No, we don’t need to do in-person usability testing for all interfaces. No, if that is something typical or we don’t seriously anticipate >50% of people have problems with that UI. Better setup analytics or try test different versions with A/B tests. One another exception is if we do creative concept and ‘different’ experience is in priority.
Should we do user testing for a new product? Absolutely. But try to start with few sessions of rough usability testings with 3–5 people. The most important thing for new product is to validate architecture and unfamiliar functionality of a main flows.
We have developed product with solid userbase, should we test it? Yes and no. That probably wouldn’t be usability testing with 5 respondents. If you decide that it worth it, that might be usability testing for 10–20 respondents. As for more or less polished interface we’d be aiming on issues actual for 10–20% of people.
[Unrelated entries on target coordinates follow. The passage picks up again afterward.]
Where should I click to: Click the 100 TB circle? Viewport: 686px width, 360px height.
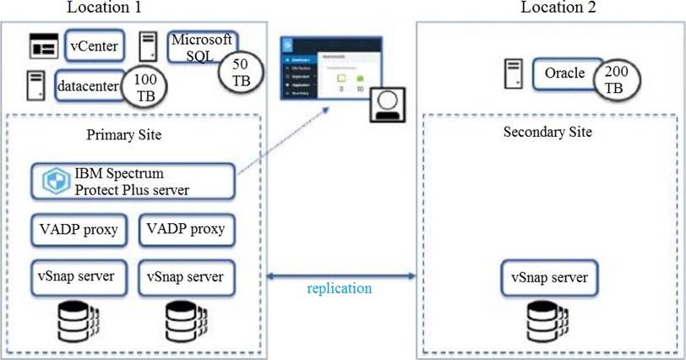pyautogui.click(x=145, y=86)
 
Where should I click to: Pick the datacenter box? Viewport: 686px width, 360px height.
pyautogui.click(x=87, y=86)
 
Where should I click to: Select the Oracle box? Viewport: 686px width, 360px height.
pyautogui.click(x=563, y=74)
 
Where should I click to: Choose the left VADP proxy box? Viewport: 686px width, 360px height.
pyautogui.click(x=78, y=228)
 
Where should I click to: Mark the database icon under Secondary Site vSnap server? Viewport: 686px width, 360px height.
pyautogui.click(x=546, y=319)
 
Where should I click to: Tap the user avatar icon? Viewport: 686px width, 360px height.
pyautogui.click(x=385, y=105)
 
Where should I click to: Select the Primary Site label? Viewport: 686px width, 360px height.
pyautogui.click(x=124, y=136)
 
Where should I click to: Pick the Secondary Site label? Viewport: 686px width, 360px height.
pyautogui.click(x=547, y=132)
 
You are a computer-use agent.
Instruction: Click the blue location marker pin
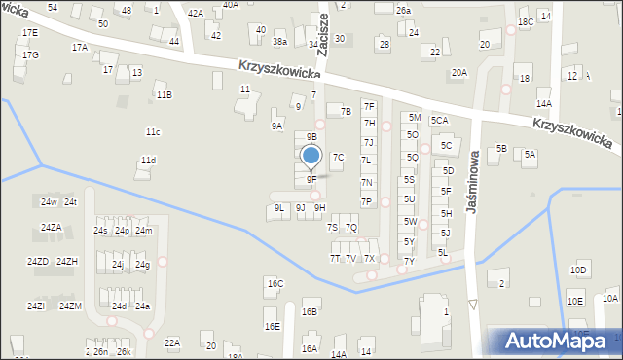311,156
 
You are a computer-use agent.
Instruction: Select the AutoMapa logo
554,341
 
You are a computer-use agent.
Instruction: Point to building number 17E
30,32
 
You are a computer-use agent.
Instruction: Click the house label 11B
164,94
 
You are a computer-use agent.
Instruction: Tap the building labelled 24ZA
51,228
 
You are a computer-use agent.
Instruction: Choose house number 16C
275,283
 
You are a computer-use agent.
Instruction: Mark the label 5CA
439,121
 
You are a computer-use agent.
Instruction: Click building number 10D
579,270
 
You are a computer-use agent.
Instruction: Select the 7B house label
345,112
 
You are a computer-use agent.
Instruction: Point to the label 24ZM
70,306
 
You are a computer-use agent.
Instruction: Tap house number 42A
196,13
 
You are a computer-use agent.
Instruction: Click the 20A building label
458,73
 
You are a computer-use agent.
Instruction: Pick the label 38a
279,42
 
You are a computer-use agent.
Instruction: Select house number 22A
171,342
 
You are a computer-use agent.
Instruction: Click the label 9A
277,126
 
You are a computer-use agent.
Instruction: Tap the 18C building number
525,21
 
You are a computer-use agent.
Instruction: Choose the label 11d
147,161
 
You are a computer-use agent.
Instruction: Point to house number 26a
403,10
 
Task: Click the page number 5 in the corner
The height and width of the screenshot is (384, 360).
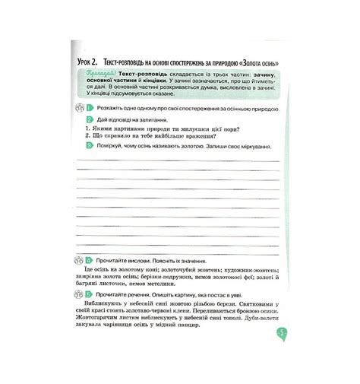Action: point(281,333)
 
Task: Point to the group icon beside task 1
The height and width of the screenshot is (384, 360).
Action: point(78,109)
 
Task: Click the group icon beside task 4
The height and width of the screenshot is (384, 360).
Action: point(78,259)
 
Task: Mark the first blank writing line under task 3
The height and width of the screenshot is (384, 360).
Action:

Another idea is to run testing it with particularly vulnerable group of users. That might help to lower number of required people.
We want to make user testing, but our partners insist on heuristics analysis. What difference in results of different methods? Hertzum and Jacobsen didn’t find significant differences in results of different methods. “Across a review of 11 studies, they found the average agreement between any two evaluators of the same system ranged from 5% to 65%, with no usability evaluation method (cognitive walkthroughs, heuristic evaluations, or think-aloud user studies) consistently more effective than another”. It brings another interesting known issue with validations that if we give a product for testing to different evaluators we will get very much different results. They say it’s OK)
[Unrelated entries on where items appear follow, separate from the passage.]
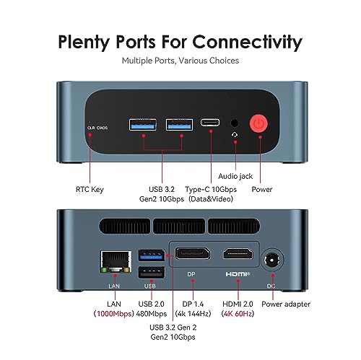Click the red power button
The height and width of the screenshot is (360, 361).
258,123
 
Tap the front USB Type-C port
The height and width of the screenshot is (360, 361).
210,123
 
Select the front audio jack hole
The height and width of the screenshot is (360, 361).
235,123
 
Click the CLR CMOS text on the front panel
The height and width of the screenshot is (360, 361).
97,128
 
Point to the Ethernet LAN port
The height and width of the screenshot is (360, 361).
116,262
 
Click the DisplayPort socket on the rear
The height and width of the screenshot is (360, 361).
192,253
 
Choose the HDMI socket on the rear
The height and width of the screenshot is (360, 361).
238,253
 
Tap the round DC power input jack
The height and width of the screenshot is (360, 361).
272,260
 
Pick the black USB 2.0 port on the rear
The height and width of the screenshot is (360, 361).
152,273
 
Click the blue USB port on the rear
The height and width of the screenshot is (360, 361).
152,255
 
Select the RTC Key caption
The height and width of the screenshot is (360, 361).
90,190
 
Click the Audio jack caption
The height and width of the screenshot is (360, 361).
235,176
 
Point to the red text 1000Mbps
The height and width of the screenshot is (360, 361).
114,314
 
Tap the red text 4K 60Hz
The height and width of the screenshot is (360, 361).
238,314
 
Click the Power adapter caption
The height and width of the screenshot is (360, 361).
286,304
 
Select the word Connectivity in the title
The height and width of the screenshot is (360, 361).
247,42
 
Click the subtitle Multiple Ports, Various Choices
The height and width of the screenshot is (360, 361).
180,61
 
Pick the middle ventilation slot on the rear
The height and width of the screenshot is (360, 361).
179,226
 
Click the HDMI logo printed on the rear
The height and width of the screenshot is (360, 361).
238,274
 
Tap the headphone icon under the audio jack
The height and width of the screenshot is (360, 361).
235,135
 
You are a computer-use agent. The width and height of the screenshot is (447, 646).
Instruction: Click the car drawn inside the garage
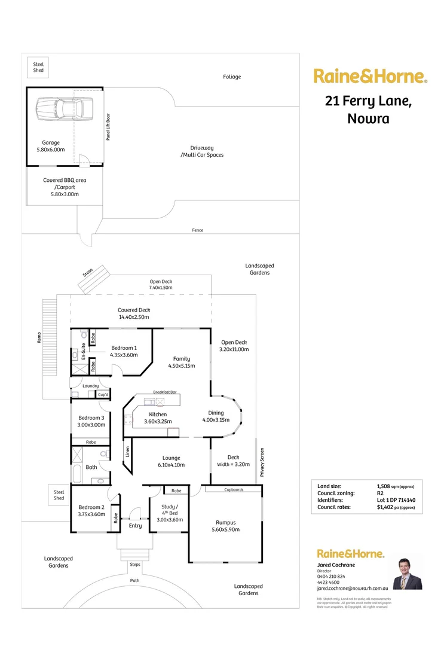(58, 108)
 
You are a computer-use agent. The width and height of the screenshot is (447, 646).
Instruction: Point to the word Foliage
(232, 77)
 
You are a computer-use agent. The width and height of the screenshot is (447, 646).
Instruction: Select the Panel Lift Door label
(108, 126)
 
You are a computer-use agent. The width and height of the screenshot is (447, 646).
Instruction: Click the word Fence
(197, 230)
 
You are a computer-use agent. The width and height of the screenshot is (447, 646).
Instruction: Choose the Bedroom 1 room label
(123, 351)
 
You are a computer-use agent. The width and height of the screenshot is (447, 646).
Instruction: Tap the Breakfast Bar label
(165, 392)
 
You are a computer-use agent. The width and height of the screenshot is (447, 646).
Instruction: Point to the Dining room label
(216, 416)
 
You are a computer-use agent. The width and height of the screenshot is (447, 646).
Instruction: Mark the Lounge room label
(172, 461)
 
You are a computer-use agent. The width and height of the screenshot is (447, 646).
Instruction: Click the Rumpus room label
(225, 526)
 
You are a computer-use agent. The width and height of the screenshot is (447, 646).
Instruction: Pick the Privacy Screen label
(261, 462)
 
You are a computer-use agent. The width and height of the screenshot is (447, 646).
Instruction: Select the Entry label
(136, 526)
How we test UI or part of a product where mistakes are dangerous or significantly influence product success? Facilitate usability testings with 10–20 respondents or apply quantitative methods, like unmoderated testing.
I want to make quick and dirty paper UI prototype and test my product. What it will help me with? Do it. It will help to find architectural issues. But if you mind — make it again when have Visual Design. It makes a big difference on UI interaction level.
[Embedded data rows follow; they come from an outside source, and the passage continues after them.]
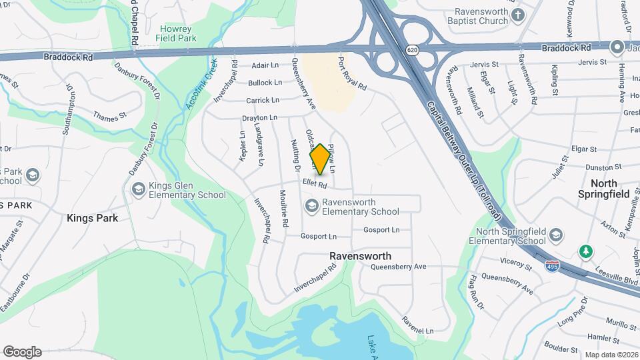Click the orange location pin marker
pyautogui.click(x=321, y=159)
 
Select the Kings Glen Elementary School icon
pyautogui.click(x=139, y=188)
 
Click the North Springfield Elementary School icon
pyautogui.click(x=556, y=235)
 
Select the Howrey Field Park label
pyautogui.click(x=176, y=34)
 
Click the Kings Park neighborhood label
pyautogui.click(x=93, y=218)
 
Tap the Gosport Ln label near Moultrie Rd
pyautogui.click(x=319, y=236)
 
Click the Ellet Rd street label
pyautogui.click(x=313, y=184)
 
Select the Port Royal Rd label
pyautogui.click(x=351, y=73)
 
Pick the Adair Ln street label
pyautogui.click(x=265, y=65)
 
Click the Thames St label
pyautogui.click(x=110, y=116)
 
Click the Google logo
pyautogui.click(x=23, y=351)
We can extrapolate binomial probabilities logic to other research practices. E.g. if we make research with in-depth interview we can apply the same logic with probability of facing product or service experience problems. If we made 5 interviews — we are 85% sure we talked to people, who faced about 30% of possible problems. However, things are a bit more complicated with research. In example of interviews we talk about experience which happed before, we cannot observe or moderate it and we deal with opinion.
Probability may be measured and testing sample size may be scaled dynamically. Read more about it here.
Testing makes difference by itself. Building prototype for testing lead designer to missed cases and UI states. It is helpful by forcing designer to walk through each step of a flow and giving other perspectives. In design of new experience or functionality, testing helps designer get out of a shell by talking to other people.
Usability testing should be conducted correctly. All of the above is valid for solid testing methodology. If researcher led one respondent to an issue or just felt that there was something wrong with finding a button — its different science.